**Directive:**
Print every one of the records below verbatim, line for line.

**Extracted records:**
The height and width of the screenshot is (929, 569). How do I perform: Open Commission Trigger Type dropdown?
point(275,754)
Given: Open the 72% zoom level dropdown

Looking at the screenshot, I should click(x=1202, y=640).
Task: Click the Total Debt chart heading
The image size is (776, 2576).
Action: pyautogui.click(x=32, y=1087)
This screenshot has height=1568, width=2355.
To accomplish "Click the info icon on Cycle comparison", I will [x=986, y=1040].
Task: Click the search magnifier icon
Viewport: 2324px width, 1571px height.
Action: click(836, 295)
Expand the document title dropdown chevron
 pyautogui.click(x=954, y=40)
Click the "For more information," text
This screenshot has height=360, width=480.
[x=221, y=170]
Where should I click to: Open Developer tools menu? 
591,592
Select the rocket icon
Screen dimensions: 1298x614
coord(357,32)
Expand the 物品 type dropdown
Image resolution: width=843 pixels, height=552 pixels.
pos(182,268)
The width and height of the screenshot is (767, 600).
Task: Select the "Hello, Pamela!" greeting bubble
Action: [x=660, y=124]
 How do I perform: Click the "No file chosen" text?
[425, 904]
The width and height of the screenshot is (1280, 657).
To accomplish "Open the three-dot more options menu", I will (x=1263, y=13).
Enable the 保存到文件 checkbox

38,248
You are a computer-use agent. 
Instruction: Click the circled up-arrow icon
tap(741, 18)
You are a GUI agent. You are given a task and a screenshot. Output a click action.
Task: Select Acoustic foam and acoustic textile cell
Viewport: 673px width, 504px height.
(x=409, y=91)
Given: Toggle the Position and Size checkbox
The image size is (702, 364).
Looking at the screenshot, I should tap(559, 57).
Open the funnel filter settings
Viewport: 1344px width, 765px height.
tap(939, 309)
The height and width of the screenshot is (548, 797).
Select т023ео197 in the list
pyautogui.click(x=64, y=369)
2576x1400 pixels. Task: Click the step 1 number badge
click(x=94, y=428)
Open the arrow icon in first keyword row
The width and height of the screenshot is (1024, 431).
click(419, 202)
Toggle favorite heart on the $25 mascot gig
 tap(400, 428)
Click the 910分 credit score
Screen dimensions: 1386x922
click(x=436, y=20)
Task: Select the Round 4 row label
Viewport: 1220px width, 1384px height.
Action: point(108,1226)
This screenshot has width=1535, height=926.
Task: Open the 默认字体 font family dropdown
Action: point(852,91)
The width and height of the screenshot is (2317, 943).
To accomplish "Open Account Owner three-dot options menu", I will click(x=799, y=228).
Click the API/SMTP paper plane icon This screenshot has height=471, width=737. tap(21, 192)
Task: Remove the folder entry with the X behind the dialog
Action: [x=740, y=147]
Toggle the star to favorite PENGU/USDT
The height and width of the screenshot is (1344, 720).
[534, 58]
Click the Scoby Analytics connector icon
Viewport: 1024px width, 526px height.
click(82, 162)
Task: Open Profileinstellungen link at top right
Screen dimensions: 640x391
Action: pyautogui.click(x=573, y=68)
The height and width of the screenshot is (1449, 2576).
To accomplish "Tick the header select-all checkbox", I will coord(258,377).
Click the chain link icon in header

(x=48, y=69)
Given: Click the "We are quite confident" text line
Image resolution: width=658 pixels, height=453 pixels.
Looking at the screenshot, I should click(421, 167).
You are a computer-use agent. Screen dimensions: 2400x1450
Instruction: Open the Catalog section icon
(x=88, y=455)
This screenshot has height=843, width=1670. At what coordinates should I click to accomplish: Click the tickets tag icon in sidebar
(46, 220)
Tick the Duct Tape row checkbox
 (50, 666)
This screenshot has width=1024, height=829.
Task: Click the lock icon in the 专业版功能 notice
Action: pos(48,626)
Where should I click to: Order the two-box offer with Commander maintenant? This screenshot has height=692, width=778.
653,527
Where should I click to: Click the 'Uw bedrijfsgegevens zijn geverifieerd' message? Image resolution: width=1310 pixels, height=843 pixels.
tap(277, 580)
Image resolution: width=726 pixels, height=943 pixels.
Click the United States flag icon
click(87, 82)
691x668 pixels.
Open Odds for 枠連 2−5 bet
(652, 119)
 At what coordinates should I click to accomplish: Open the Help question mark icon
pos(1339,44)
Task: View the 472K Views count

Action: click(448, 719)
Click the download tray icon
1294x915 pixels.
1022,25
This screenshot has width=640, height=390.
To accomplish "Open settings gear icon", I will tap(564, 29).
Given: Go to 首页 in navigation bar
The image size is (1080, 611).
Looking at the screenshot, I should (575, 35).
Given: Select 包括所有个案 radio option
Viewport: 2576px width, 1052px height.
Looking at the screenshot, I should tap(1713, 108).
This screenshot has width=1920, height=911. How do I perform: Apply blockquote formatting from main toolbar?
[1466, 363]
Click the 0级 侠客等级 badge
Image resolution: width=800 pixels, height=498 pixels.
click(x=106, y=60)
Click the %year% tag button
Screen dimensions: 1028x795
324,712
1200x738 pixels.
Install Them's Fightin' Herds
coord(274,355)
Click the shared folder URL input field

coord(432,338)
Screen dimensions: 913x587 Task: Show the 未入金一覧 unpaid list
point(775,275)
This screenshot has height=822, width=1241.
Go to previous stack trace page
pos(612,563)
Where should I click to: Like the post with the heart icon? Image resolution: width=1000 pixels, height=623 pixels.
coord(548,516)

**Task result:**
The height and width of the screenshot is (929, 569). How do I perform: Open Commission Trigger Type dropdown?
point(275,754)
Given: Open the 72% zoom level dropdown

Looking at the screenshot, I should click(x=1202, y=640).
Task: Click the Total Debt chart heading
The image size is (776, 2576).
Action: pyautogui.click(x=32, y=1087)
This screenshot has height=1568, width=2355.
To accomplish "Click the info icon on Cycle comparison", I will [x=986, y=1040].
Task: Click the search magnifier icon
Viewport: 2324px width, 1571px height.
Action: click(836, 295)
Expand the document title dropdown chevron
 pyautogui.click(x=954, y=40)
Click the "For more information," text
This screenshot has height=360, width=480.
[x=221, y=170]
Where should I click to: Open Developer tools menu? 
591,592
Select the rocket icon
Screen dimensions: 1298x614
coord(357,32)
Expand the 物品 type dropdown
Image resolution: width=843 pixels, height=552 pixels.
pos(182,268)
The width and height of the screenshot is (767, 600).
Task: Select the "Hello, Pamela!" greeting bubble
Action: [x=660, y=124]
 How do I perform: Click the "No file chosen" text?
[425, 904]
The width and height of the screenshot is (1280, 657).
To accomplish "Open the three-dot more options menu", I will (x=1263, y=13).
Enable the 保存到文件 checkbox

38,248
You are a computer-use agent. 
Instruction: Click the circled up-arrow icon
tap(741, 18)
You are a GUI agent. You are given a task and a screenshot. Output a click action.
Task: Select Acoustic foam and acoustic textile cell
Viewport: 673px width, 504px height.
(x=409, y=91)
Given: Toggle the Position and Size checkbox
The image size is (702, 364).
Looking at the screenshot, I should tap(559, 57).
Open the funnel filter settings
Viewport: 1344px width, 765px height.
tap(939, 309)
The height and width of the screenshot is (548, 797).
Select т023ео197 in the list
pyautogui.click(x=64, y=369)
2576x1400 pixels. Task: Click the step 1 number badge
click(x=94, y=428)
Open the arrow icon in first keyword row
The width and height of the screenshot is (1024, 431).
click(419, 202)
Toggle favorite heart on the $25 mascot gig
 tap(400, 428)
Click the 910分 credit score
Screen dimensions: 1386x922
click(x=436, y=20)
Task: Select the Round 4 row label
Viewport: 1220px width, 1384px height.
Action: point(108,1226)
This screenshot has width=1535, height=926.
Task: Open the 默认字体 font family dropdown
Action: point(852,91)
The width and height of the screenshot is (2317, 943).
To accomplish "Open Account Owner three-dot options menu", I will click(x=799, y=228).
Click the API/SMTP paper plane icon This screenshot has height=471, width=737. tap(21, 192)
Task: Remove the folder entry with the X behind the dialog
Action: [x=740, y=147]
Toggle the star to favorite PENGU/USDT
The height and width of the screenshot is (1344, 720).
[534, 58]
Click the Scoby Analytics connector icon
Viewport: 1024px width, 526px height.
click(82, 162)
Task: Open Profileinstellungen link at top right
Screen dimensions: 640x391
Action: pyautogui.click(x=573, y=68)
The height and width of the screenshot is (1449, 2576).
To accomplish "Tick the header select-all checkbox", I will coord(258,377).
Click the chain link icon in header

(x=48, y=69)
Given: Click the "We are quite confident" text line
Image resolution: width=658 pixels, height=453 pixels.
Looking at the screenshot, I should click(421, 167).
You are a computer-use agent. Screen dimensions: 2400x1450
Instruction: Open the Catalog section icon
(x=88, y=455)
This screenshot has height=843, width=1670. At what coordinates should I click to accomplish: Click the tickets tag icon in sidebar
(46, 220)
Tick the Duct Tape row checkbox
 (50, 666)
This screenshot has width=1024, height=829.
Task: Click the lock icon in the 专业版功能 notice
Action: pos(48,626)
Where should I click to: Order the two-box offer with Commander maintenant? This screenshot has height=692, width=778.
653,527
Where should I click to: Click the 'Uw bedrijfsgegevens zijn geverifieerd' message? Image resolution: width=1310 pixels, height=843 pixels.
tap(277, 580)
Image resolution: width=726 pixels, height=943 pixels.
Click the United States flag icon
click(87, 82)
691x668 pixels.
Open Odds for 枠連 2−5 bet
(652, 119)
 At what coordinates should I click to accomplish: Open the Help question mark icon
pos(1339,44)
Task: View the 472K Views count

Action: click(448, 719)
Click the download tray icon
1294x915 pixels.
1022,25
This screenshot has width=640, height=390.
To accomplish "Open settings gear icon", I will tap(564, 29).
Given: Go to 首页 in navigation bar
The image size is (1080, 611).
Looking at the screenshot, I should (575, 35).
Given: Select 包括所有个案 radio option
Viewport: 2576px width, 1052px height.
Looking at the screenshot, I should tap(1713, 108).
This screenshot has width=1920, height=911. How do I perform: Apply blockquote formatting from main toolbar?
[1466, 363]
Click the 0级 侠客等级 badge
Image resolution: width=800 pixels, height=498 pixels.
click(x=106, y=60)
Click the %year% tag button
Screen dimensions: 1028x795
324,712
1200x738 pixels.
Install Them's Fightin' Herds
coord(274,355)
Click the shared folder URL input field

coord(432,338)
Screen dimensions: 913x587 Task: Show the 未入金一覧 unpaid list
point(775,275)
This screenshot has height=822, width=1241.
Go to previous stack trace page
pos(612,563)
Where should I click to: Like the post with the heart icon? Image resolution: width=1000 pixels, height=623 pixels.
coord(548,516)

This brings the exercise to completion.